A presidência letã da União Europeia vai convocar de emergência um Conselho de Ministros da Justiça e do Interior, no qual o Tratado de Schengen será revisto, no seguimento dos atentados em França, anunciou o ministro Francês do Interior.

A convocatória será emitida “rapidamente” e servirá para debater o reforço das medidas de controlo sobre a entrada e saída de europeus das fronteiras terrestres da União Europeia, acrescentou Bernard Cazeneuve, sem apontar datas para a reunião.

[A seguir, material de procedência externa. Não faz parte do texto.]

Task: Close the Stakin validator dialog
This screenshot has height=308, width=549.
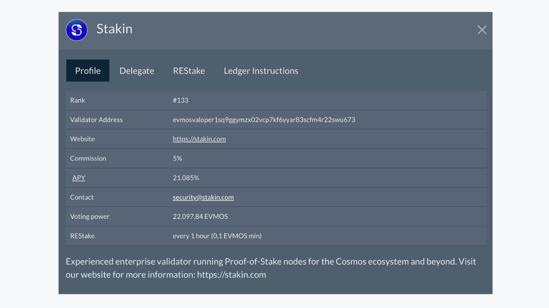Action: (x=482, y=30)
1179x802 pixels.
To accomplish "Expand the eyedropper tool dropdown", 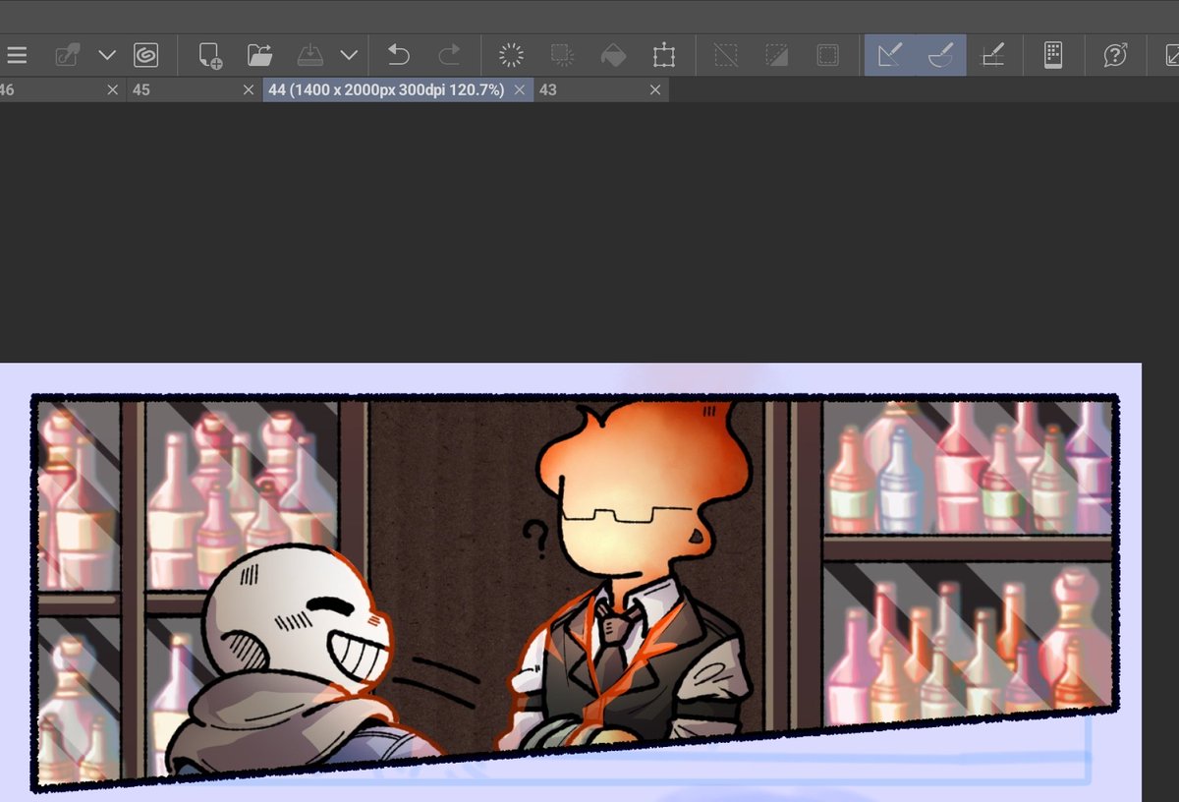I will point(107,54).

O anúncio do conselho extraordinário, feito no final de uma reunião de onze ministros do Interior e Administração Interna da União Europeia, juntamente com o Procurador-geral dos Estados Unidos, surge pouco tempo antes do início da ‘marcha republicana’ convocada para hoje em Paris, no seguimento dos atentados que começaram na quarta-feira de manhã, com o ataque à sede do jornal satírico Charlie Hebdo.

No encontro desta manhã em Paris, os onze ministros do Interior e Administração Interna da União Europeia decidiram também rever o Tratado de Schengen para melhorar e reforçar os controlos nas fronteiras exteriores da UE das pessoas que gozam do direito de livre circulação.

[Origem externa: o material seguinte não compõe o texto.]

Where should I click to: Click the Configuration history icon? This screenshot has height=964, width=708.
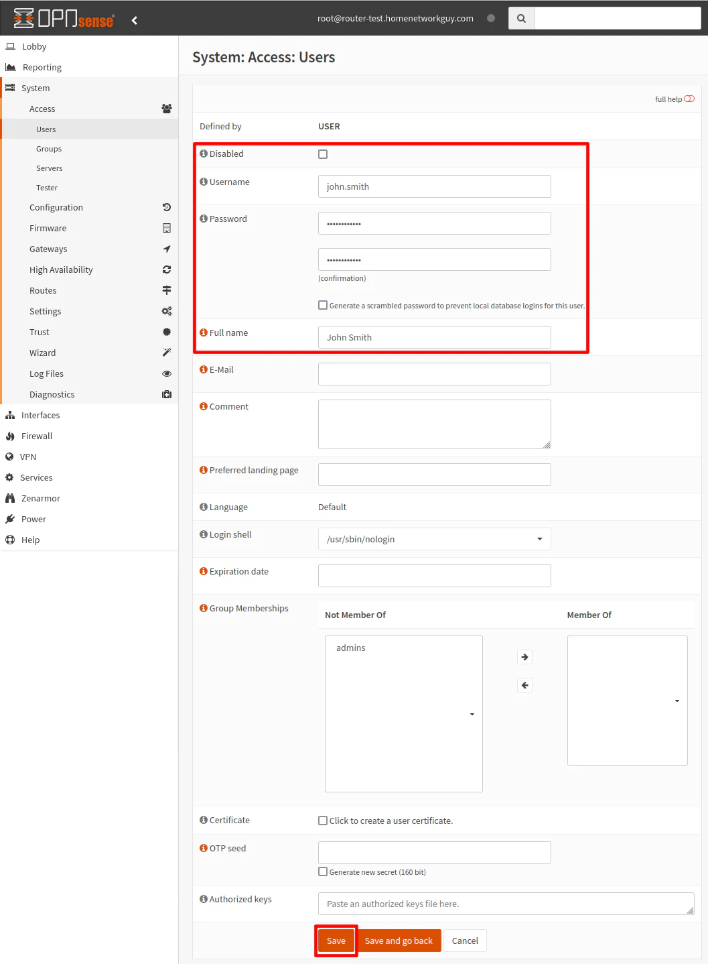[x=167, y=207]
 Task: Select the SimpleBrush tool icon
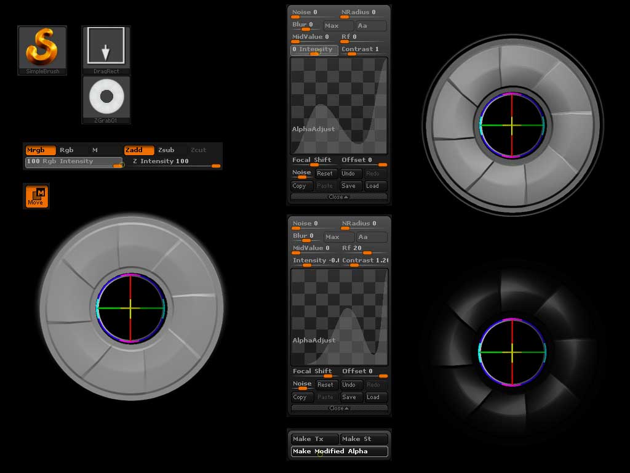click(x=42, y=50)
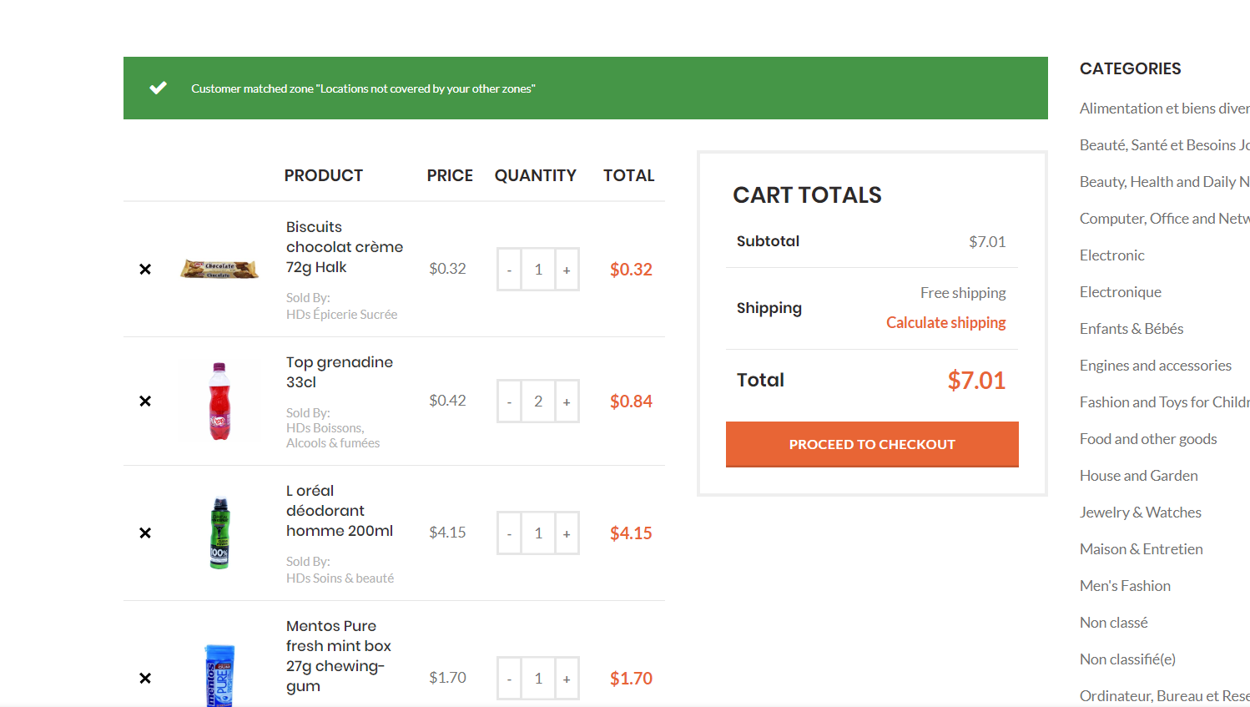
Task: Open the L oréal déodorant product image
Action: [x=219, y=533]
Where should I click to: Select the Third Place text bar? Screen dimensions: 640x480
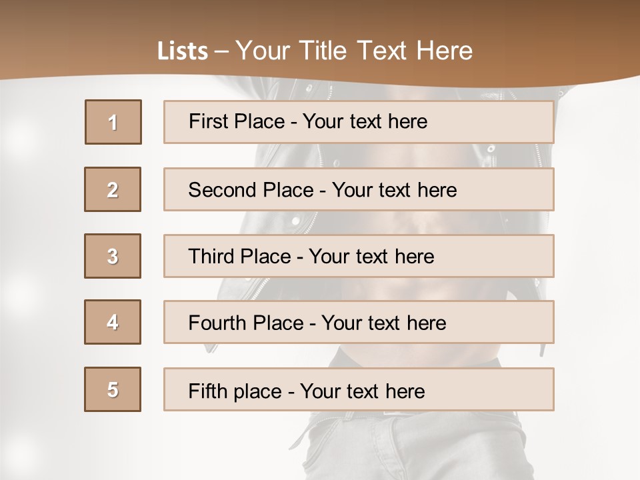[359, 256]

Por outro lado, decidiram também reforçar a cooperação e o controlo dos movimentos dos combatentes estrangeiros e na luta contra os “vetores da radicalização”, especialmente a internet.

O combate aos terroristas e às suas células constitui uma prioridade “evidente” perante o atual contexto de ameaça, destacou o ministro francês, esperando que as reuniões de hoje resultem em “ações concretas” no seio da UE.

O ministro do Interior espanhol tinha revelado este domingo que os responsáveis europeus se preparam para introduzir controlos fronteiriços na UE que podem implicar alterações à livre circulação estabelecida pelo tratado de Shengen, como forma de combater o terrorismo jihadista.

“Nós [os responsáveis espanhóis] vamos apoiar que se estabeleçam controlos fronteiriços e é possível que, como consequência disso, se tenha de modificar os instrumentos do Tratado de Schengen (documento assinado em 1985 que estabeleceu a livre circulação de cidadãos da UE no espaço comum)”, disse o ministro, em entrevista ao diário El País.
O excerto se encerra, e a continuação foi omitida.